Miles of snow fence. A peregrine falcon balances on a forgotten hay bale. The flatness changes, the earth’s color changes, darker, darker. Prayers and long silences out of the dusty radio. In the autumn rain the houses become trailers among the trees. Oaks come at him, flash, burst into thickets, into woods. H&C Café, EATS, Amoco, GAS 3 MI. AHEAD. Fog. A little night fog. The sod in Indiana a deep brown-black. The cattle sink into its blackness. Southering geese spring up from the sloughs and ponds, scissor over him in the hundreds. The water is streaked with the lines of their angular necks, fractioned by dipping heads and beaks.
In the diner hunched over the cup of coffee he wonders how far he is going.
5
A Short, Sharp Shock
THE BEAR, LIKE MANY BEARS, had led a brief and vivid life.

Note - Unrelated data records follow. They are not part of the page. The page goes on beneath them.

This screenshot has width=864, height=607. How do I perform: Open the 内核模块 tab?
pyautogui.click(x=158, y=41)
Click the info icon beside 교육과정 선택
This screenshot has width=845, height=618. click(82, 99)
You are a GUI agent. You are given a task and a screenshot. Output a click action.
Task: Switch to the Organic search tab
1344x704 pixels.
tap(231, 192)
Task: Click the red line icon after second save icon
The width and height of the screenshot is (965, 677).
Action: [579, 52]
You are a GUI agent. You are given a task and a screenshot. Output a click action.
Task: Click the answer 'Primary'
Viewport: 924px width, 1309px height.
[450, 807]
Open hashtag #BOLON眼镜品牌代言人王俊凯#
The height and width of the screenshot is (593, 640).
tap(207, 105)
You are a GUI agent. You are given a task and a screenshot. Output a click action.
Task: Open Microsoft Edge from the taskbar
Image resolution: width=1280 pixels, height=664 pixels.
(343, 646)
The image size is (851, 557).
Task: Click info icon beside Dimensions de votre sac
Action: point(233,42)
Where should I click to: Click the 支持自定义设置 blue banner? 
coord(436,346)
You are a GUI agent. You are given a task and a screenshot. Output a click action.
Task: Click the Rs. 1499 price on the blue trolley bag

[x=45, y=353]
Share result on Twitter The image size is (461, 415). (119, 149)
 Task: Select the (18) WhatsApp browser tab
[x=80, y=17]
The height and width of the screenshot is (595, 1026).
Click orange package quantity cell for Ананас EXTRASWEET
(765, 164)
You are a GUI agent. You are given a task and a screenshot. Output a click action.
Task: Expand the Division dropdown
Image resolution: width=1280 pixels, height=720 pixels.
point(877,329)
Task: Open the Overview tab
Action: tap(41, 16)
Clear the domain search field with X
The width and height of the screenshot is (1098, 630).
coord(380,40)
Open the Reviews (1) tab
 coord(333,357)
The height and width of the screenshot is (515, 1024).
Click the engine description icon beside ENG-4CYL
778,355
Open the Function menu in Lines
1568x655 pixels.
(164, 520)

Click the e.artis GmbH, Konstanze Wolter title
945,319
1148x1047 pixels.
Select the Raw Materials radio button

Born in the late winter of 1918 in a stump den, he was the oldest of two cubs. In personality he was quarrelsome and insensitive to the subtle implications of new things. He ate the remains of a poisoned eagle and nearly died. In his second autumn, from the height of a cliff, he saw his mother and sister backed against an angle in the rock by lean bear hounds. They went down in squalling that drew nothing but dry rifle fire. He was hunted himself the same year but escaped death and injury until 1922 when a coffin maker’s charge of broken screws swept up from the shop floor smashed his upper left canine teeth, leaving him unbalanced in mind and with chronic abscesses.
The next summer McCurdy’s Lodge, a massive structure of dovetailed spruce logs and carved cedar posts, opened on the eastern side of his range. The bear’s sense of smell was sharpened by hunger. He came to the Lodge’s garbage dump and its exotic peach peelings, buttered crusts and beef fat that melted in his hot throat. He began to lurk impatiently in the late afternoon trees for the cook’s helper with his wheelbarrow of orange peel and moldy potatoes, celery stumps and chicken bones, trickles of sardine oil.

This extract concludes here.